Atleast 500,000 Haitians living in the US may face deportation after the United State’s President Donald Trump, concluded plans to cancel a humanitarian program that has protected them from returning to their homeland for years.
The cancellation of Temporary Protection Status (TPS) comes amid a sharp decline in security and human rights in Haiti, where rampant gang violence has brought the capital to a standstill and reports of child sexual abuse have surged by 1,000% in just one year.
This policy change, announced by the Department of Homeland Security, will take effect on August 3, potentially stripping Haitians of their work permits and rendering them eligible for deportation.
“For decades the TPS system has been exploited and abused.
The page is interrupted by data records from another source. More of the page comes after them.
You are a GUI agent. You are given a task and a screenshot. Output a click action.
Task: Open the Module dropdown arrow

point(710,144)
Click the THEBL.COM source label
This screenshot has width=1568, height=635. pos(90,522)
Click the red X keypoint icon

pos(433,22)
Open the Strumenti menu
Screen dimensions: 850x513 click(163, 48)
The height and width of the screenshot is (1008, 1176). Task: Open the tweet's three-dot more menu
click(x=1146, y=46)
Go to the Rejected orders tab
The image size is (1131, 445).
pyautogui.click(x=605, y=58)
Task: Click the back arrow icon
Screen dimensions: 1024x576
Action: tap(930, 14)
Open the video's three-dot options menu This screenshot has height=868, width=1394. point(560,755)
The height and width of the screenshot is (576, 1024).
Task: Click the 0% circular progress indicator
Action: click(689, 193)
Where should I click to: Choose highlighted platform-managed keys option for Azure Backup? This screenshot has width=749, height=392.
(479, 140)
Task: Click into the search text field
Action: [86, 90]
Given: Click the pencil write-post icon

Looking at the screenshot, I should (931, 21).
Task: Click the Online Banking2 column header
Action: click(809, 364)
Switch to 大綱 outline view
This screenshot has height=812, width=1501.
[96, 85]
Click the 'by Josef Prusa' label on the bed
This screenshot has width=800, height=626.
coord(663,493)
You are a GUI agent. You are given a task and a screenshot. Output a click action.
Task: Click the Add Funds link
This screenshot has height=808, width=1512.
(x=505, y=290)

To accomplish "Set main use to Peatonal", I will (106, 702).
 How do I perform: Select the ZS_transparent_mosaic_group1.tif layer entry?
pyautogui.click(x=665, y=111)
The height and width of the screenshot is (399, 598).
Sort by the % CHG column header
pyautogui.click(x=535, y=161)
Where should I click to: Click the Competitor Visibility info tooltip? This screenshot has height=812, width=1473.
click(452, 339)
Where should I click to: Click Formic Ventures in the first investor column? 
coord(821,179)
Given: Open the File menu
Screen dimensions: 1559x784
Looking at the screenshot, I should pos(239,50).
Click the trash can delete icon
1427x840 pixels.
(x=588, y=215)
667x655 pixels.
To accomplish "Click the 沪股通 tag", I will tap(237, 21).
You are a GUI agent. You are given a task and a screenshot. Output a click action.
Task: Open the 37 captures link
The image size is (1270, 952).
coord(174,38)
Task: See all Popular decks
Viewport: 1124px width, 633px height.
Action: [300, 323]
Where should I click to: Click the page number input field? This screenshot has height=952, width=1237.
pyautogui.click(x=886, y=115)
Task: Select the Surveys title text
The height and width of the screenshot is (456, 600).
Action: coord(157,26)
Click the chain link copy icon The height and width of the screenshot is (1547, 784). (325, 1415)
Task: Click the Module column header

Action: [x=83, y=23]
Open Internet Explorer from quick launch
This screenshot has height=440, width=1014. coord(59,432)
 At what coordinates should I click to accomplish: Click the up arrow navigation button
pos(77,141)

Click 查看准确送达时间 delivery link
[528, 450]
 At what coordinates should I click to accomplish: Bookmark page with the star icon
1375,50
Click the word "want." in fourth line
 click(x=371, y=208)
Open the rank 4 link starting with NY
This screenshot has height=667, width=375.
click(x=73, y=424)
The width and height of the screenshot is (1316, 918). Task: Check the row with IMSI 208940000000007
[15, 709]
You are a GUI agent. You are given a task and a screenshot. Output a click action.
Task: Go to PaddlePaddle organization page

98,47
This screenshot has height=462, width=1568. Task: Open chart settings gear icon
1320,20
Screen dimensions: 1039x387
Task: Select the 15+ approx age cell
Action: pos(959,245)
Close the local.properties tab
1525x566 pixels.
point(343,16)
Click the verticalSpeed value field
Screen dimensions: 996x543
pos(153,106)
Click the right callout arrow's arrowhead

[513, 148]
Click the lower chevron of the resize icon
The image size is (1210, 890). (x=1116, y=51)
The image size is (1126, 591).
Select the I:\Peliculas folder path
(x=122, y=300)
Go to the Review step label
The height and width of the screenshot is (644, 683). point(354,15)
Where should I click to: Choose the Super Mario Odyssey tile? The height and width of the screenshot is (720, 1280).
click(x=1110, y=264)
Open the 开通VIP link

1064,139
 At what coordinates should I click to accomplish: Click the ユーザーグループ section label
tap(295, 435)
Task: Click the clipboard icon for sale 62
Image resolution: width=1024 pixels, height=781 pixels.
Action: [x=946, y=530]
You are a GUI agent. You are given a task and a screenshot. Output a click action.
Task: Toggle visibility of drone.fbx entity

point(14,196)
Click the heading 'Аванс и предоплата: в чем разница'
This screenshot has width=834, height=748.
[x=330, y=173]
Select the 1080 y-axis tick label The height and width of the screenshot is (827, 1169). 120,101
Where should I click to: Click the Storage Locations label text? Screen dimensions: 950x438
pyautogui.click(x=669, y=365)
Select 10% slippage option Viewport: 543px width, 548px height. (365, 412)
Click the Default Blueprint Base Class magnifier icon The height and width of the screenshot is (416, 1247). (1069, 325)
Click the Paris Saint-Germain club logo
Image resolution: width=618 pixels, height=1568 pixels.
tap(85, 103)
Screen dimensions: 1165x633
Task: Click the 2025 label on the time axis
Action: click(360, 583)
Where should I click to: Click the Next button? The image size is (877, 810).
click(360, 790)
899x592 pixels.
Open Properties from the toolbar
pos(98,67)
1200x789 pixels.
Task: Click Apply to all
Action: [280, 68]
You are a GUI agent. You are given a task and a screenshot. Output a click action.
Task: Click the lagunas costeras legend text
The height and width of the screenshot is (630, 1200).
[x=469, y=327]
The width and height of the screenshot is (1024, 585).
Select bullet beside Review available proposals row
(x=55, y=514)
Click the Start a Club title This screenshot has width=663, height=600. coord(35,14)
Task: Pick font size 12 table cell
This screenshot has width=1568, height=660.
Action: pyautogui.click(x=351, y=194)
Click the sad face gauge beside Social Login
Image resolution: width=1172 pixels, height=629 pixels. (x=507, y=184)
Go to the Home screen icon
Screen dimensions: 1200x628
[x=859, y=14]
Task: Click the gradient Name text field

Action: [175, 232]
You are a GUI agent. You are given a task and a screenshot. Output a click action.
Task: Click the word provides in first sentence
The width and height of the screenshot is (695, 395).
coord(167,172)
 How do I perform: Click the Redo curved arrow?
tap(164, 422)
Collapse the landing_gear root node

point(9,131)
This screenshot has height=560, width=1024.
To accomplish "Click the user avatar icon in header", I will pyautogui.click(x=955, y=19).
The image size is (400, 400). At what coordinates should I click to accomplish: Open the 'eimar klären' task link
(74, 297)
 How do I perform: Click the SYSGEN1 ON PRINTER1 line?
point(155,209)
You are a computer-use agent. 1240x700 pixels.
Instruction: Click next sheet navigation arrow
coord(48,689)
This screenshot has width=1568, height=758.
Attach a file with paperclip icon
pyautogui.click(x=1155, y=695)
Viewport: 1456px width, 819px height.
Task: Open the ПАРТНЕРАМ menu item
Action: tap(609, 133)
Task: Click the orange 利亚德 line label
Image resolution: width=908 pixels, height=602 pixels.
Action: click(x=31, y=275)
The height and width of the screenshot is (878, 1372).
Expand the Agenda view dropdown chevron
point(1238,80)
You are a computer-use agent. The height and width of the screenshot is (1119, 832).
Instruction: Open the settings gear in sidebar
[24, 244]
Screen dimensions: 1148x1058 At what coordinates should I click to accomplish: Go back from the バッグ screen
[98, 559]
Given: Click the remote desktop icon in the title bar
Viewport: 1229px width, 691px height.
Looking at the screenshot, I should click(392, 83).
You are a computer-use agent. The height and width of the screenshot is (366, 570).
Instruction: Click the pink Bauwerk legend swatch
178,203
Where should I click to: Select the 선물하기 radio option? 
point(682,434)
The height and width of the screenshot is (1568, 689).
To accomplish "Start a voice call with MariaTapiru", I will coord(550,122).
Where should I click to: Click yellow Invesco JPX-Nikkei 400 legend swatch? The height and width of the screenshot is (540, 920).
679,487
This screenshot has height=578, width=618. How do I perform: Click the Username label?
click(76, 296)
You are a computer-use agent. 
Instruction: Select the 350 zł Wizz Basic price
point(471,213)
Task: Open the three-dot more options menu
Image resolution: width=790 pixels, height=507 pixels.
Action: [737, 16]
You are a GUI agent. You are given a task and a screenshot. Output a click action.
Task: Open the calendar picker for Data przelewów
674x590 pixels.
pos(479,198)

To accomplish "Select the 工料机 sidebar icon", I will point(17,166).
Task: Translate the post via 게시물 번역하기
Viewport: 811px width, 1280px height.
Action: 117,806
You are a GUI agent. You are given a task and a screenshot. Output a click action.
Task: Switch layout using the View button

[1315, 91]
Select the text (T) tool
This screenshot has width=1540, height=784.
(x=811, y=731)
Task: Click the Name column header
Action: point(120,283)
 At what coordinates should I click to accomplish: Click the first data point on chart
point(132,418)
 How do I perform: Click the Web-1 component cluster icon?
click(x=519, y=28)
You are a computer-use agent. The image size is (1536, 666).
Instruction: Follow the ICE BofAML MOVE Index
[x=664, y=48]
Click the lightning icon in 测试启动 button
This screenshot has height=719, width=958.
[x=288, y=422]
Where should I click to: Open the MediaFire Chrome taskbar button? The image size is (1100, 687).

The system has allowed Haitians who “entered the US illegally, to qualify for legally protected status,” the agency said in a statement.
While the Trump administration aims to reduce the influx of people who he claims are the masterminds of crimes committed in the country, his decision to end the TPS has met with criticism from the opposition party.
One of his critics, a Democratic congresswoman Ayanna Pressley described the president’s action as “shameful” amid the “unspeakable violence” in Haiti.
” Haitians who have lived in the US for 15 years are at risk of deportation for “no reason other than being Haitian”, she added.
TPS is granted to nationals of designated countries facing unsafe conditions, such as armed conflict or environmental disasters, and the Caribbean country immigrants have been benefitting from it since 2010.
More than 5,600 people in Haiti were killed in gang violence last year and the UN has said families are “struggling to survive in makeshift shelters while facing mounting health and protection risks”.
US President Donald Trump has moved to overhaul parts of the US immigration system since returning to office and promised “mass deportations” and arrests.
During his presidential campaign, he made a baseless claim that illegal immigrants from Haiti had been eating domestic pets in a small Ohio city.
However, US National Security Council spokesman John Kirby called the claim a “conspiracy theory based on an element of racism”.